Frustrated at media portrayals of bisphenol A as a dangerous chemical, food-packaging executives and lobbyists for the chemical makers met last week at an exclusive Washington, D.C., club where they hammered out a strategy, including showcasing a pregnant woman to talk about the chemical's benefits.
The meeting was private, but the Milwaukee Journal Sentinel obtained a summary of the discussion. John Rost, chairman of the North American Metal Packaging Alliance, confirmed that the meeting took place. He said the summary was incomplete and did not accurately portray all the discussions.
"It was a five-hour meeting," he said.
But he did verify all the points in the summary.
A pregnant woman would be "the holy grail" to serve as a spokeswoman, the memo says. Attendees said they doubted they could find a scientist to serve as a spokesman for BPA.
When asked why it would be hard to find a scientist to tout the chemical's benefits, Rost told the Milwaukee Journal Sentinel that any studies paid for by chemical makers are discounted by the media.
"The minute industry pays for a meal or an airline ticket, that scientist is tainted as working for industry," Rost said. "They put their reputations at risk."
Other strategies discussed at the meeting included focusing on how BPA bans would disproportionately put minorities at risk, particularly Hispanics and African-Americans who are more inclined to be poor and dependent on canned foods. Committee members said they would try to get stories in the media that spread the message that canned goods made without BPA would be more likely to become contaminated.

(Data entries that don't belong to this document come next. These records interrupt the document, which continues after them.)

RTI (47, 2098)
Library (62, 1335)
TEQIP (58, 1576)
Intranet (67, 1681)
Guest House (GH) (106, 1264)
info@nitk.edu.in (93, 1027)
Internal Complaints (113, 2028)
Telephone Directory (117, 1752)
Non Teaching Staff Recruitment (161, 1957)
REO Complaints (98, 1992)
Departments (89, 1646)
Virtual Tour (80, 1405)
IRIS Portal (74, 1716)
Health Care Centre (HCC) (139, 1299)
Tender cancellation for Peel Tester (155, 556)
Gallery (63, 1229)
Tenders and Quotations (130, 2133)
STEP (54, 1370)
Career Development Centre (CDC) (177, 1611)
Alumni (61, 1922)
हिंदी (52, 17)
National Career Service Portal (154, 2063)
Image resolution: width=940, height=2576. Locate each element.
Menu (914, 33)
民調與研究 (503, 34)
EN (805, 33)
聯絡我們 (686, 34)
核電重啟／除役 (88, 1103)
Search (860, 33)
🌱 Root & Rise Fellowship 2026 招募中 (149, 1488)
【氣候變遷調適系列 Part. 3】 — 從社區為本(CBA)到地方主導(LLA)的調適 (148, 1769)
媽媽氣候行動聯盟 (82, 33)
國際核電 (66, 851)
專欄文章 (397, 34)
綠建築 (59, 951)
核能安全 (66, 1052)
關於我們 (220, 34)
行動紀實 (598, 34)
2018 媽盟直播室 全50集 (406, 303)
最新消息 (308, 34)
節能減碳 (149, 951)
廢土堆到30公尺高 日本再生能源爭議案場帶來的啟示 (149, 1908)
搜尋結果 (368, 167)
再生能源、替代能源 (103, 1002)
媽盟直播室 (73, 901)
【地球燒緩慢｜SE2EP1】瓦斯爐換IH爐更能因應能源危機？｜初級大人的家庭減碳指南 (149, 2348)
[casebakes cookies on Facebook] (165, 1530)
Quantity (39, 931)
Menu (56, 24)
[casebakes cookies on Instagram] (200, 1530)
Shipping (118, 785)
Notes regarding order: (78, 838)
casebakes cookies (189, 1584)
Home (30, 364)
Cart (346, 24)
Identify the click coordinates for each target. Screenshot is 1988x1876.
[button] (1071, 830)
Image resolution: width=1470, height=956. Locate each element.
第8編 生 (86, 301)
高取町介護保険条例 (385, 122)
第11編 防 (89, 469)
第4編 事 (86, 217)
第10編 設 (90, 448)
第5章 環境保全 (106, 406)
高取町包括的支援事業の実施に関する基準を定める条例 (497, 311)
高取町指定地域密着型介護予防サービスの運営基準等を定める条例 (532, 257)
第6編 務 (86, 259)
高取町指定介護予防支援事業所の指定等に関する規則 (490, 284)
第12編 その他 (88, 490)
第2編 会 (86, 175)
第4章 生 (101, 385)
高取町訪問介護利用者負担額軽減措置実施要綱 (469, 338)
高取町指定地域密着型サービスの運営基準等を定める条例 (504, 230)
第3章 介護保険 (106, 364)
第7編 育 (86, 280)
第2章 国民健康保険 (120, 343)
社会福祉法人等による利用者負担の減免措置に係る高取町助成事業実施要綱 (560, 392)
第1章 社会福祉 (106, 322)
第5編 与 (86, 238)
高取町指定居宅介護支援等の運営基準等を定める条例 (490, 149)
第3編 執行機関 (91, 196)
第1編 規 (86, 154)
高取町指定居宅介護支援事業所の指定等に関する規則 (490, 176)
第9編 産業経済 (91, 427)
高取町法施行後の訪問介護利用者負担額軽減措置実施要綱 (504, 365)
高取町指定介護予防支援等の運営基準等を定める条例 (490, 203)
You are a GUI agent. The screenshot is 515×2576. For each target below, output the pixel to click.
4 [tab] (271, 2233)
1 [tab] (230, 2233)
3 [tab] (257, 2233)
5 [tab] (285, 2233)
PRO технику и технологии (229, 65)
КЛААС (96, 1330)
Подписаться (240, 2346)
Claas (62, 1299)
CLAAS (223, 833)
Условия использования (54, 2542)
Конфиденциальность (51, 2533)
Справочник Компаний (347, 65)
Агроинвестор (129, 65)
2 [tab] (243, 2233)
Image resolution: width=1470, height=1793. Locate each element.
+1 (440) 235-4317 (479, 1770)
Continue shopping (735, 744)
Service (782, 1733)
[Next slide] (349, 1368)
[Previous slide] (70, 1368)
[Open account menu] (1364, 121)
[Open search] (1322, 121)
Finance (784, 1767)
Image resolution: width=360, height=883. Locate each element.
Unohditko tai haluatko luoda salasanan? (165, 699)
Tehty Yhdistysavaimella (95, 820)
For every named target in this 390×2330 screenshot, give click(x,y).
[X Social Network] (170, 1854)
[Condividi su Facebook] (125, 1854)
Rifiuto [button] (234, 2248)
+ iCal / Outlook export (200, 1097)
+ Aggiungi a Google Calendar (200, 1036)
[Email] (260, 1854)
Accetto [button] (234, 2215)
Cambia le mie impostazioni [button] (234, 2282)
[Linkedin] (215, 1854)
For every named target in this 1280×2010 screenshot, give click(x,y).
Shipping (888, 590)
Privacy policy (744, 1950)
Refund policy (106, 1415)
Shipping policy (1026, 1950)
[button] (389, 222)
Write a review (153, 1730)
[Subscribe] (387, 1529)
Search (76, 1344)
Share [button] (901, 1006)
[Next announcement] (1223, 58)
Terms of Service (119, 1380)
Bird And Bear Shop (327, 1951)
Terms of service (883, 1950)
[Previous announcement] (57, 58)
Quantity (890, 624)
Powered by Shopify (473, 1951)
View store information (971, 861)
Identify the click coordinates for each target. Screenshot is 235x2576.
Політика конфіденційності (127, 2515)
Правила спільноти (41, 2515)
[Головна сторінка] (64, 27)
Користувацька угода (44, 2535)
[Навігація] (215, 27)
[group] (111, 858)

BPA serves to seal food in cans, helping to keep out bacteria.
The group agreed to pay $500,000 to survey the American public about BPA safety.
Companies and organizations attending the meeting included the Coca-Cola Co., Alcoa Inc., Crown Holdings Inc., the North American Metal Packaging Alliance Inc., the Grocery Manufacturers Association, Del Monte Corp. and the American Chemistry Council, which lobbies for the chemical makers.
Richard Wiles, executive director of the activist Environmental Working Group, said he was surprised by the content of the memo.
"I mean, it seems over the top, even by industry," Wiles said. "I'm amazed in this day and age they'd write this stuff down."
He said the document suggests that the chemical industry can't rely on science to sell its product.
He pointed to their agreement that fear tactics might be their best shot at keeping the chemical on store shelves.
The memo says that attendees suggested fear tactics be used, such as asking consumers, "Do you want to have access to baby food anymore?"
"This looks as bad as the tobacco or asbestos documents to me," Wiles said.
The memo also indicates the group is concerned that whatever chemical they use to replace BPA will also have public relations problems.
"It does not matter what the next material is," the group says in the memo. "There will be issues with it, and the committee wants to work to make people feel more comfortable with BPA and 'BPA2' or whatever chemical comes next."
"Would it ever occur to these people to use a safe chemical so we wouldn't have 'BPA2'?" Wiles said.
Rost said he and others have been increasingly frustrated with BPA's bad image.
"We're getting no traction and no coverage in conventional media," Rost said. "We're looking for ways to get our side of the story out there."
The committee is baffled by media accounts discounting studies paid for by chemical makers.
A growing number of studies in the past two decades have linked BPA to a host of health problems, including cancer, heart disease, diabetes and hyperactivity.
Government agencies are divided on the safety of BPA, which is used to line most food and beverage cans. A group of scientists from the National Toxicology Program said last year it had "some concern" for the chemical, particularly in fetuses, newborns and small children.
The U.S. Food and Drug Administration has declared BPA safe, citing two studies, both of which were paid for by chemical makers.
Canada has declared BPA to be toxic and is banning it from baby bottles. In the United States, government bodies issuing bans include Suffolk County, N.Y., the state of Minnesota and the city of Chicago.
Bills have been introduced in both houses of Congress to ban the chemical in food packaging. Other bans are being considered in several states, including Michigan, Maine, Connecticut and California.
Legislatively, the committee is focusing on Connecticut and California, the memo says.
"The members are focusing on more legislative battles and befriending people that are able to manipulate the legislative process," the memo says. "They believe a grassroots and legislative approach is favorable because the legislators worry about how the moms will react."
If the Connecticut bill goes through, the committee believes it will be a good opportunity to talk about the negative impact that ban will have on businesses and employment, the memo says:
"How will it affect the union workers? The committee wants to put a proposal together for the right way to deal with legislative issues in each state."